### WHAT IS REQUIRED
Transcribe exactly, leaving out pictures, the lines from the one that holds "Instruction: Focus the Search text field" through the end of the data below, including both end lines and no others.

### INPUT DATA
>>>
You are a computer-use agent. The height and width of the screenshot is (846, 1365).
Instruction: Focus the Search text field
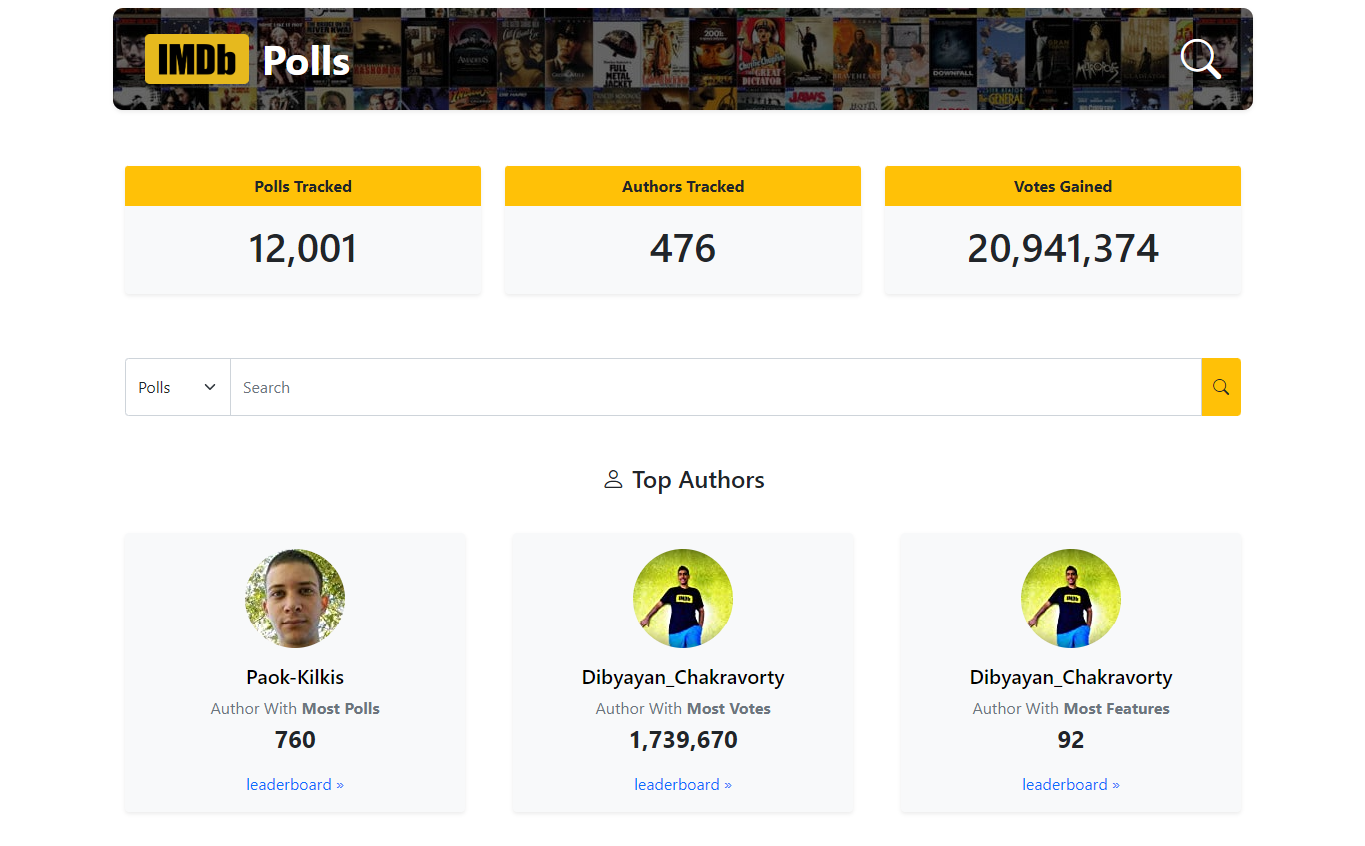tap(715, 387)
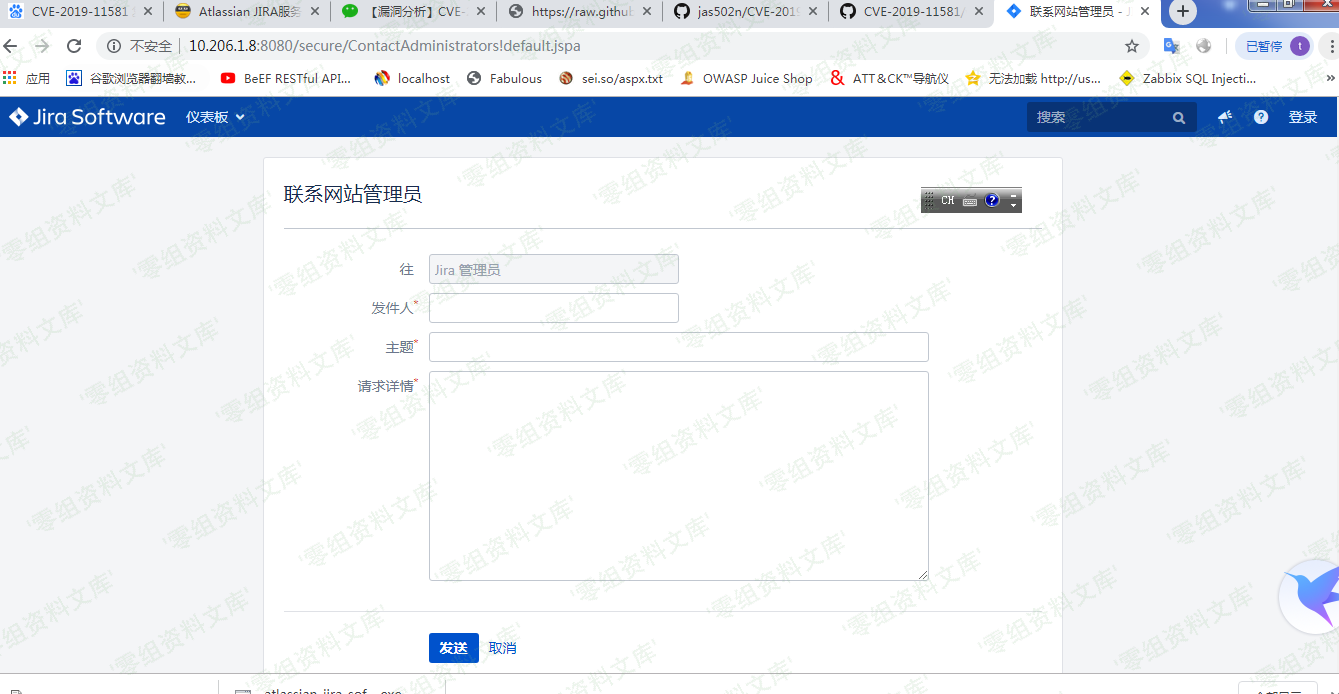Click the feedback megaphone icon in Jira header
The image size is (1339, 694).
[x=1225, y=117]
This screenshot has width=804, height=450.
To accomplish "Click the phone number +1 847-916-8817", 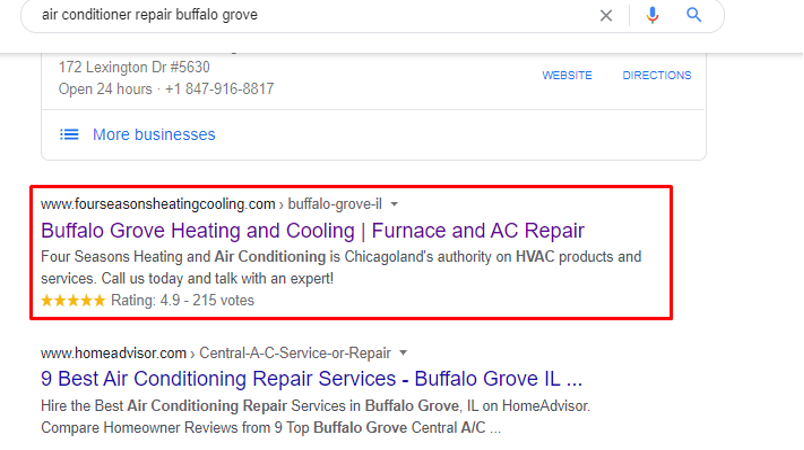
<<<
### RESPONSE FOR THIS EXERCISE
Instruction: Focus the Search text field
tap(715, 387)
Click the feedback megaphone icon in Jira header
The image size is (1339, 694).
[x=1225, y=117]
This screenshot has width=804, height=450.
To accomplish "Click the phone number +1 847-916-8817", 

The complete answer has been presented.